Value Investing

Four Essential Ratios For Aspiring Investors

Aspiring investors with no background in Finance may experience difficulty in embracing the technical aspects of investing. It can be pretty intimidating at the start when everything seems foreign and unfamiliar. To ease the learning curve, we introduce 4 essential ratios for aspiring investors which we believe will provide investors a good flavor of the stock in question.

Essential Ratios #1 Price to Earnings Ratio

Price to Earnings (PE) ratio is one of the most basic metric of valuation for a fundamental analyst. It is simply a ratio of a company’s current share price compared to its per-share earnings. Alternatively, it can also be calculated by dividing the company’s total market capitalization with its net income.

Four Essential Ratios For Aspiring Investors

By comparing the current share price to the annual earnings per share, the PE ratio indicates how cheap or expensive a stock is. The higher the value, the more expensive the stock and vice versa. Stocks trading at high PE ratios are often regarded as growth/glamour stocks. By paying a higher multiple of current earnings, the belief is that earnings will grow significantly and today’s premium price will actually correspond to a low PE ratio in the near future. Conversely, stocks with low PE ratios are considered value stocks which are often perceived to be unexciting.

Advanced variations: Price to recurring earnings, Price/Earnings to growth, PE over time, Shiller PE (these have been covered previously)

Essential Ratios #2 Price to Book Ratio

The Price to Book (PB) ratio is an alternative metric of valuation for investors that is equally simple to the PE ratio. Unlike the PE ratio which relates price to the income statement, the PB ratio compares price to balance sheet figures. A company typically possesses assets such as inventory and equipment which are necessary for its operations. Besides assets, a company also owes creditors in the form of borrowings or payables; these are called liabilities. The residual amount after deducting liabilities from assets belongs to investors. This amount is called the net asset value. It is also called net book value or equity value.

The PB ratio is calculated by dividing either a company’s current share price with its net asset value per share, or by dividing a company’s market capitalization with its net asset value.

By pegging to the amount of assets, the PB ratio is often used as a proxy for liquidation value. Once again, the higher the ratio, the more expensive valuations are for the company. Most profitable companies trade at a premium to book value (more than 1.0x PB).

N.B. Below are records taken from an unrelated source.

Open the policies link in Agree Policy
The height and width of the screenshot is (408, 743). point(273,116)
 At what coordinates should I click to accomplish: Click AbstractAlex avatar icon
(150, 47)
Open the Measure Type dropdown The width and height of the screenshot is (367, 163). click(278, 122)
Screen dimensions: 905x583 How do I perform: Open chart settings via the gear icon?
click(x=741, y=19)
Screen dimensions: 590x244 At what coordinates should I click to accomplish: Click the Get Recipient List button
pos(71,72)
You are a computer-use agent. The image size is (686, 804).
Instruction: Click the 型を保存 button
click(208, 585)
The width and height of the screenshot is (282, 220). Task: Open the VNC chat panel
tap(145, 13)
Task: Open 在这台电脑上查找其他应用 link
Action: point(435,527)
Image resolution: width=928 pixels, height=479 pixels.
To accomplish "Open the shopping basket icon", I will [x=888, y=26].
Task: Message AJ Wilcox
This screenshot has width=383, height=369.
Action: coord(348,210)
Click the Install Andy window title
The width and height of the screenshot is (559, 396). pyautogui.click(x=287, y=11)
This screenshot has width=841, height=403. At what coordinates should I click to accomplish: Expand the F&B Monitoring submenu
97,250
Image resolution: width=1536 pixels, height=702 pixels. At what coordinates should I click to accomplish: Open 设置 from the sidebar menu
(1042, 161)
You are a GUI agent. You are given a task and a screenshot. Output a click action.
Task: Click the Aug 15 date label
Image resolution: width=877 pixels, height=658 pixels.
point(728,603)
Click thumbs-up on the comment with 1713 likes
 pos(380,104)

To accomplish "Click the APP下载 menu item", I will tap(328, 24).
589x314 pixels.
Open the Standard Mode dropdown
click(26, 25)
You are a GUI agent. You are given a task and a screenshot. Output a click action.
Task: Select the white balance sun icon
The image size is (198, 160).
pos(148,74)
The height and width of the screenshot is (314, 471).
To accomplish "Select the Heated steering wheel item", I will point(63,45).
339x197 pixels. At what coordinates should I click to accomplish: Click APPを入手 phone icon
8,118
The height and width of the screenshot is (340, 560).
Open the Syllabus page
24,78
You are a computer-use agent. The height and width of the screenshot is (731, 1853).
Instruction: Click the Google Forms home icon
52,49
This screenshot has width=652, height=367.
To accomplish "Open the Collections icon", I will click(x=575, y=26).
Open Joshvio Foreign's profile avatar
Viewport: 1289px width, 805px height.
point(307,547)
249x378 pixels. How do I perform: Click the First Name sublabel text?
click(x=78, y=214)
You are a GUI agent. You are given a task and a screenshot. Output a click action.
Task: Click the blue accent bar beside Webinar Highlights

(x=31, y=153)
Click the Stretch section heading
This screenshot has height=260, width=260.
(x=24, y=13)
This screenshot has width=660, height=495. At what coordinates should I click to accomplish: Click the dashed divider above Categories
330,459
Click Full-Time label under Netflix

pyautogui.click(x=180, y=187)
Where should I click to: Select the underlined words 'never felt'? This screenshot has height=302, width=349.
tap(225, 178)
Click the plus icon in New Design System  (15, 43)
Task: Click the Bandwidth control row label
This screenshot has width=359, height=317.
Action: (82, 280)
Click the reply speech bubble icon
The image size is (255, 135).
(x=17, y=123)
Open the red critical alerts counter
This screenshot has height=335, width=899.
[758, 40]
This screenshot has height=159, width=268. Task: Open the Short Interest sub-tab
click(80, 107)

Advanced variations: Net current asset value, Revalued net asset value

Essential Ratios #3 Debt to Equity Ratio

The Debt to Equity (DE) ratio measures the solvency risk of a company. When a company needs to raise cash, it can choose between debt and equity financing. Debt financing is borrowing from corporations or investors with an agreed time of repayment. The borrower also pays interest prior to the full repayment of the principle. Equity financing, on the other hand, is the sale of ownership in an enterprise. Investors are not promised any returns, but are accrued to the residual value after a company pays off its creditors. The DE ratio is calculated by dividing total debt over net asset value.

The higher the DE ratio, the more risky a stock is perceived to be. Companies with too much debt and which are unable to pay off their creditors go into bankruptcy. This usually means huge losses for equity owners. Certain industries, such as the Finance and Oil & Gas sector, are more leveraged than others. Additionally, one has to consider off-balance sheet liabilities such as operating lease obligations, which is too considered a form of debt depending on the location and duration of the lease.

Advanced variations: Net debt to equity, Long term debt to equity

Essential Ratios #4 Current Ratio

The current ratio measures the liquidity risk of a company. A company may be profitable in the long term, but it will still run into trouble if it is unable to pay off their suppliers in the short run. A company with good cash collection processes is termed as more ‘liquid’ and is less likely to experience such issues.

‘Current’ is used to describe items on the balance sheet with duration of less than 1 year. Benjamin Graham advocates a current ratio of at least 2 times. On the flip side, an excessively high current ratio is also sometimes perceived as a sign of poor capital efficiency.